How to manage cardiovascular risk factors for better brain health
Again, if you’ve become concerned because brain scans have shown signs of cerebral small vessel disease, your very first step should be to talk to your healthcare providers. Ask them what they think are the most likely causes of the brain changes that are visible on the scans.
No matter what they say, you’ll probably still want to review and address cardiovascular risk factors.
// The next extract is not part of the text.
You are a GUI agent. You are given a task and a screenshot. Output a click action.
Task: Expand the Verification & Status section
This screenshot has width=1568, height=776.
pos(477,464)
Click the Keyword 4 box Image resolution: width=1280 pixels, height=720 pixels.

(A possible exception: it might not be worthwhile for a person who has become quite debilitated and whose goals of medical care are mostly prioritizing comfort, such as someone with advanced Alzheimer’s or another advanced illness. For more on goals of care, see this article.)
Now how should you do this? You might think that the answer is to work away to evaluate and treat each one of those factors.
That’s not necessarily a bad idea, but it can be quite labor-intensive. It also carries the risk of “falling down the rabbit hole,” since exactly how to treat some of these risk factors — such as cholesterol — is hotly debated by medical experts.
So instead of delving into the nitty-gritty and attempting to optimize each risk factor, I recommend starting by considering a handful of high-yield “better health” approaches. Studies generally find that these do correspond with lower cardiovascular risk.
5 better health approaches to help reduce cardiovascular risk
Below are my top recommendations. These are beneficial to most older adults. Check with your doctors to confirm that this approach is likely to benefit you or your older relative, or to troubleshoot any concerns or questions you might have.
- Avoid tobacco smoke.
- If you’re a smoker, stopping is one of the most powerful ways to reduce inflammation in your blood vessels, so get help quitting smoking.
- If you live with a smoker, see if you can persuade that person to stop, for their own health and for yours.
- Bonus benefits:
- Quitting smoking will improve lung function within days, and will reduce cancer risk. It will also save you money.
- For resources on helping older adults quit: Quitting Smoking for Older Adults.
- Get more exercise.
- Most older adults don’t currently get the recommended amount of exercise (150 min/wk of moderate exercise or 75 min/wk of vigorous exercise).
- It’s generally best to start by assessing one’s current level of exercise, and then making an effort to modestly increase one’s weekly exercise. A step-tracker is often very helpful.
- Trying to walk more is a good goal for many older adults.
- Sedentary older adults may benefit from enrolling in programs to help them exercise.
- If pain, shortness of breath, falls, or other problems are limiting one’s ability to walk or do other exercise, be sure to ask your health providers for help.
- Bonus benefits:
- Increased exercise has been associated with countless benefits, including maintenance of mobility, improved mood, better sleep, better brain function, and more.
- For more on exercise in later life, including my top recommendations, see 4 Types of Exercise in Later Life: How to maintain strength, balance, & independence in aging.
- Eat a “healthier diet.”
- The exact components of a healthy diet can be debated, but the general principles as articulated by Michael Pollan are pretty sound: “Eat real food. Not too much. Mostly plants.” The components that I believe are most important include:
- Eat lots of vegetables, greens, fruits, whole grains, beans, and lentils.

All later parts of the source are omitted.